The dead. Hundred of the dead, thousands of the dead. Lifted from their lives swiftly and brutally. The virus that stalked the land prying elders, children, young men and women from their solidity and purpose into this endless trail of sorrow. Flying overhead. She could hear them. She could see their cloud bodies being drawn inexorably to some magnet, some point in the atmosphere beyond her sight or understanding. Perhaps they were being pulled by the North Star. And they were speaking, singing, wailing. For who had spoken for them? Without memorial or funeral or the touch of a friendly hand, they were gone.

It is said that the dead roam the earth when they are unlamented. It is said that clouds weigh thousands of pounds. They are made of water. Water is heavy. When they come close to wreath mountains, hikers will walk through misty air. And clouds descend as rain until the water is lifted up and they reform as clouds again. One of the movements in TaiChi is called 'cloud hands' which is a sidestepping motion while waving the hands in slow circles. . It mimics the movement of clouds as they appear and disappear.

As she stood there in the dark, she listened intently, willing the storm in her ear to form into discernible words. The great unwinding. Was it the suddenness of their deaths? Was it the collective fear of the living? Was she being summoned?

Faster and faster, clouds hurried along. She stood, unable to move, feeling the cold air on her face.

Rain. At first small scattered drops, one drop on her hand, another in her hair. Then it began to rain in earnest, wetting and then soaking her sweater and jeans. The cloud shapes dissolved into an amorphous mass as the rain obscured her vision. But the voices continued their insistent chatter. She closed her eyes as the rain dripped off her glasses and ran into her mouth. She felt herself absorbing the disembodied lives of the dead. They were touching her, flowing along her skin. She could feel their weight, their sorrow, their confusion and lost direction. How had they found themselves in such company, so many of them? She turned her palms over to catch the raindrops, willing herself to stay, to stand in the wet dark.

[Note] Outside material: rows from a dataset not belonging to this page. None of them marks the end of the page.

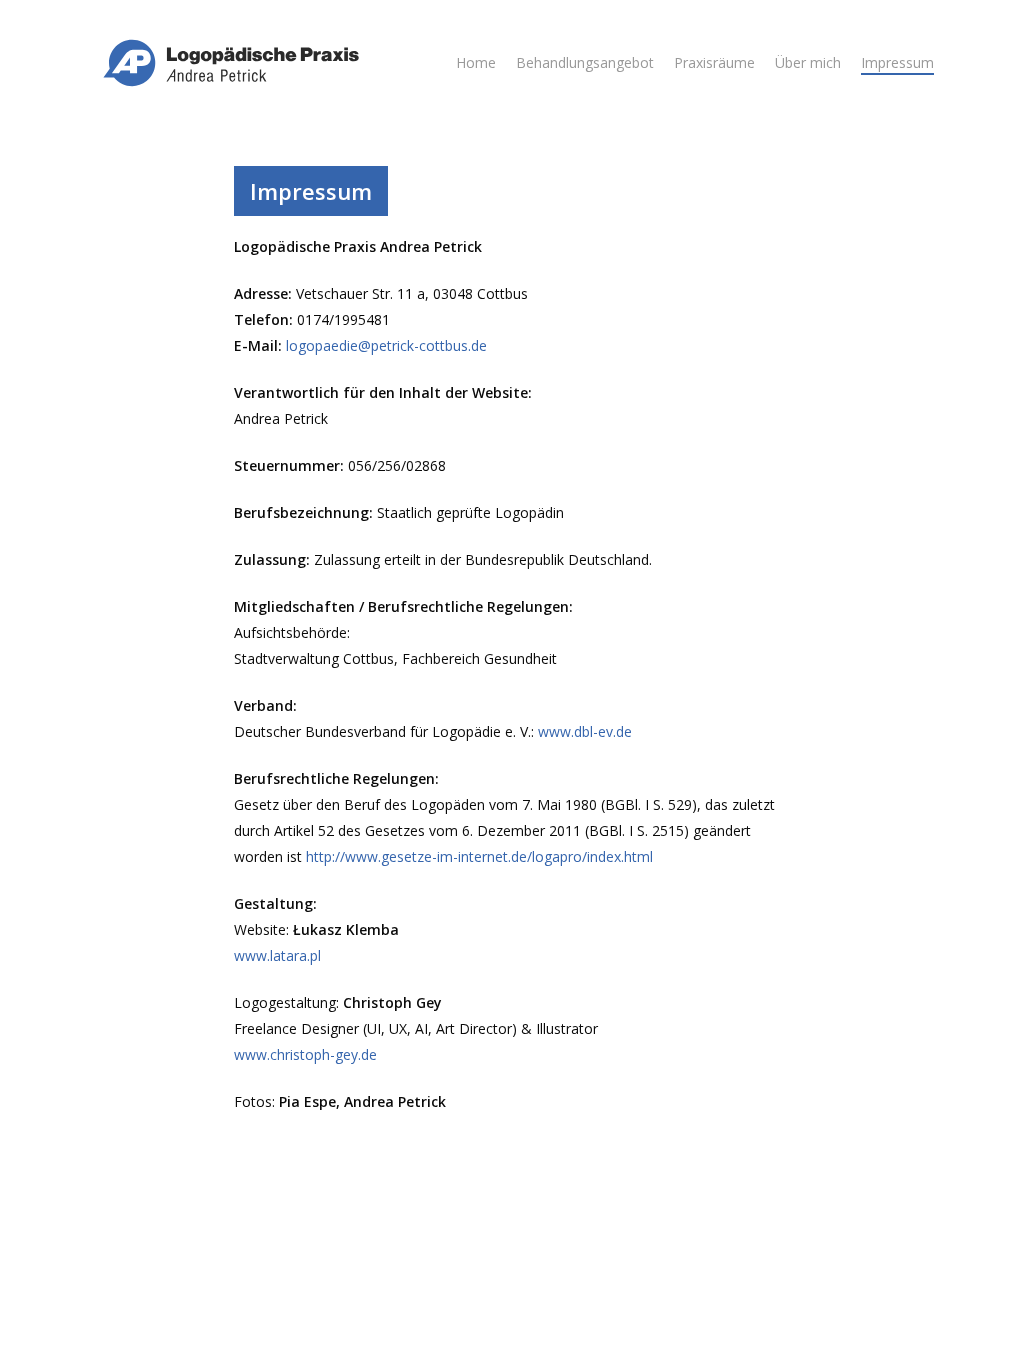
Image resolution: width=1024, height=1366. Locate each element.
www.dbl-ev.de (585, 731)
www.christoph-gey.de (305, 1054)
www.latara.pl (277, 955)
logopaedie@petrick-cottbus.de (386, 345)
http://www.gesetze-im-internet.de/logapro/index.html (479, 856)
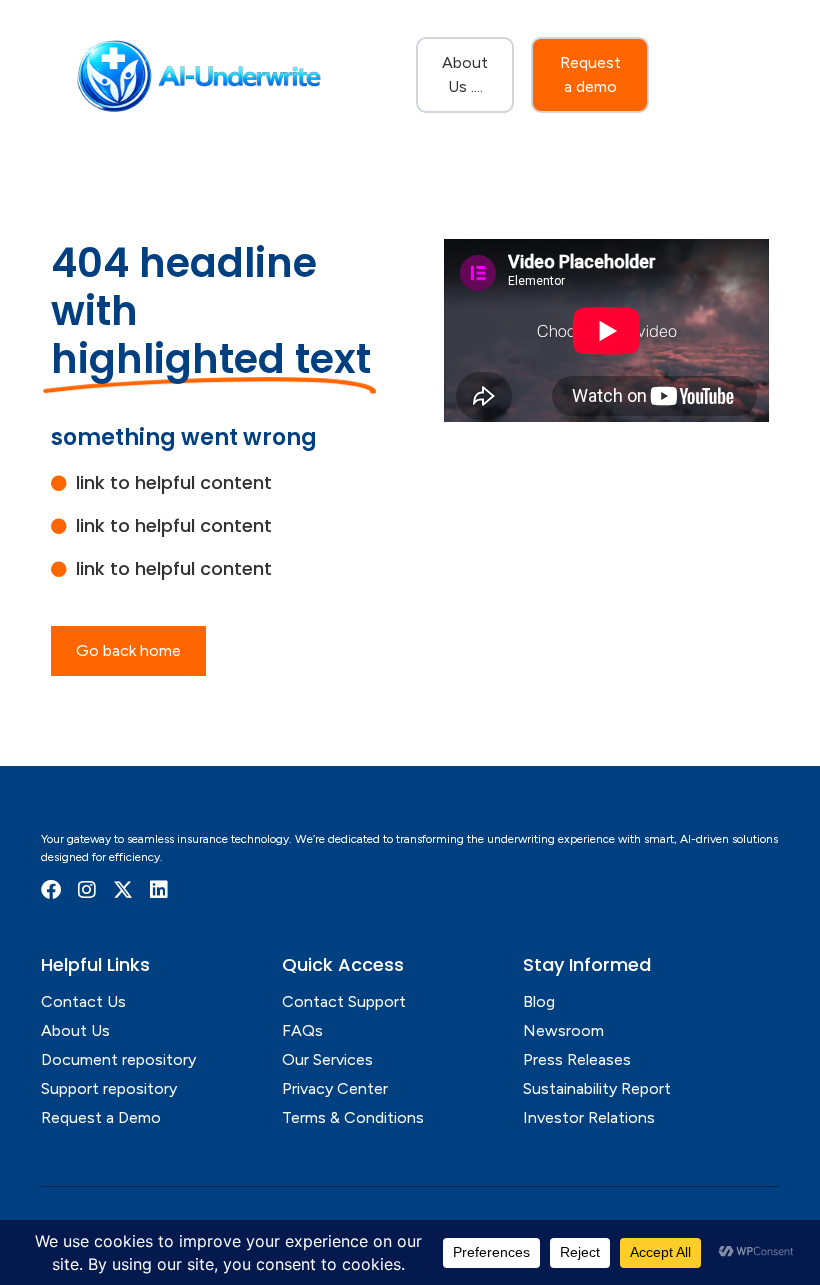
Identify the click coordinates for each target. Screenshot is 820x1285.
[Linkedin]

Eventually she went inside, stripped off her wet clothes and went to bed. She couldn't sleep. She lay in the dim light of her bedroom with her eyes open. Listening. Waiting.

In the morning, she arose to a streaked pink and gold sunrise. Puddles stood on the deck and in the garden. She had forgotten to turn the wheelbarrow over. An inch of rain had collected there. She slipped on her gardening shoes and went outside. Before she tipped over the wheelbarrow, for a moment she saw clouds and her face reflected in the rusty water.